S’étant extirpé de derrière sa table, Dale Rice gagne le pupitre.
— Inspecteur Perez, le vol est-il l’unique motif qu’ait un être humain pour commettre un meurtre ?
— Non.
— N’est-il pas exact que le vol n’entre que pour une faible part dans les raisons qui poussent un être humain à en tuer un autre ?
— Néanmoins, c’est une raison essentielle…
— Mais dans une minorité de cas. En vérité, les motifs qui poussent un être humain à commettre un meurtre sont extrêmement divers, pas vrai ?
— Euh… oui.
— Vous avez rapporté que Hask et le docteur Calhoun avaient passé énormément de temps ensemble.
— C’est exact.
— Vous avez même déclaré qu’aucun autre Tosok n’était jamais resté seul à seul avec Cletus Calhoun. En êtes-vous certain ?
— Eh bien…
— Non, bien sûr. En fait, vous n’en savez rien.
— Hask et Calhoun entretenaient des relations privilégiées ; n’oubliez pas qu’ils avaient fait ensemble le voyage jusqu’au vaisseau mère tosok.
— Mais rien ne prouve qu’au cours des derniers mois, Calhoun n’ait pas passé du temps seul à seul avec un ou plusieurs autres Tosoks.
— Je suppose que non.
— Vous supposez ? Je vois.

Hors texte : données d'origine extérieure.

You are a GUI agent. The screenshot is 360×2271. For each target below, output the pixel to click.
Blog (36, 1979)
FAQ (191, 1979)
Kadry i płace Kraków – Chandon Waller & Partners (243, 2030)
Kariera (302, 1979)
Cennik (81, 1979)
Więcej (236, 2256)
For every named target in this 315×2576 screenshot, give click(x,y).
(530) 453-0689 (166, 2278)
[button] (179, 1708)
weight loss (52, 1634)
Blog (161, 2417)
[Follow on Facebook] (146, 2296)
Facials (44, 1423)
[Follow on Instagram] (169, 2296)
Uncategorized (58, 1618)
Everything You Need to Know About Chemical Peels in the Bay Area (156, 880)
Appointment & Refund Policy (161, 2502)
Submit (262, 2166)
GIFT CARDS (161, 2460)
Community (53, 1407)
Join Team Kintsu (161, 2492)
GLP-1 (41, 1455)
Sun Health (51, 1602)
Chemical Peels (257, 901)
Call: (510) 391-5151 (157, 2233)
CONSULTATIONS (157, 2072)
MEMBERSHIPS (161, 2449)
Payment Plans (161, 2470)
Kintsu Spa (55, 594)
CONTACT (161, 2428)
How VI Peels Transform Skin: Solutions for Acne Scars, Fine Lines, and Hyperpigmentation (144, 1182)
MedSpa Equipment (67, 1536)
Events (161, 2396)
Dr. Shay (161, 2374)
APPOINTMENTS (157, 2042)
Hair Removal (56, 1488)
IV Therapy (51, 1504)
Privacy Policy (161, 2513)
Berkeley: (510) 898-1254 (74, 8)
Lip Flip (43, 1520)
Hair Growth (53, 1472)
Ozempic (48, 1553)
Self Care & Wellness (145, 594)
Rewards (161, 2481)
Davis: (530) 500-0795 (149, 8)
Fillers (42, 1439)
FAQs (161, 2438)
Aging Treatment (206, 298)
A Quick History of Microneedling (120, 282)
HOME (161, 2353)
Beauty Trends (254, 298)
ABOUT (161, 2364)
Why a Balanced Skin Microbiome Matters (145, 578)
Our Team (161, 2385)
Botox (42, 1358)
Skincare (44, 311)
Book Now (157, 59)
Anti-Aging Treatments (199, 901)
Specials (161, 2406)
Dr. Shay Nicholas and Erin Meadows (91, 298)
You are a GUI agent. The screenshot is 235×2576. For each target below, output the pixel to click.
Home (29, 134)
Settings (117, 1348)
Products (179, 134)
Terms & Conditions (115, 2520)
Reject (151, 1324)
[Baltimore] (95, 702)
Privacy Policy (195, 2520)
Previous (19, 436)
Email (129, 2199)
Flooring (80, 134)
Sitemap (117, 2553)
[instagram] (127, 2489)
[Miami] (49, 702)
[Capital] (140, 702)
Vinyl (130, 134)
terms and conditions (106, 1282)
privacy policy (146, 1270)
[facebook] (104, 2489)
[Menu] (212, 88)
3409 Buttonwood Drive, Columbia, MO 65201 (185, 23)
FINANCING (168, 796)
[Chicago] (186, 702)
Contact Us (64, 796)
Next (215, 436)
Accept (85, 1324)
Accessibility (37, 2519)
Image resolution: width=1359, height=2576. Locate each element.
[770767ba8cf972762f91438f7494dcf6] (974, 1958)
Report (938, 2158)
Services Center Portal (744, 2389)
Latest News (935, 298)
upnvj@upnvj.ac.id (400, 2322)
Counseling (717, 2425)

Maintenant, parlons un peu de cette trace sanglante dans laquelle vous prétendez reconnaître une empreinte de pied. Vous avez bien dit qu’elle ne correspondait pas à celles laissées par Kelkad dans le ciment au pied du Mann’s Chinese Théâtre ?
— C’est ça.
— Ce sont les seules empreintes de pieds tosoks que vous ayez eu l’occasion d’observer. Or, vous avez dit vous-même que la marque relevée sur le lieu du crime n’avait ni la même taille ni la même forme.
— Disons qu’elles ne sont pas tout à fait identiques mais…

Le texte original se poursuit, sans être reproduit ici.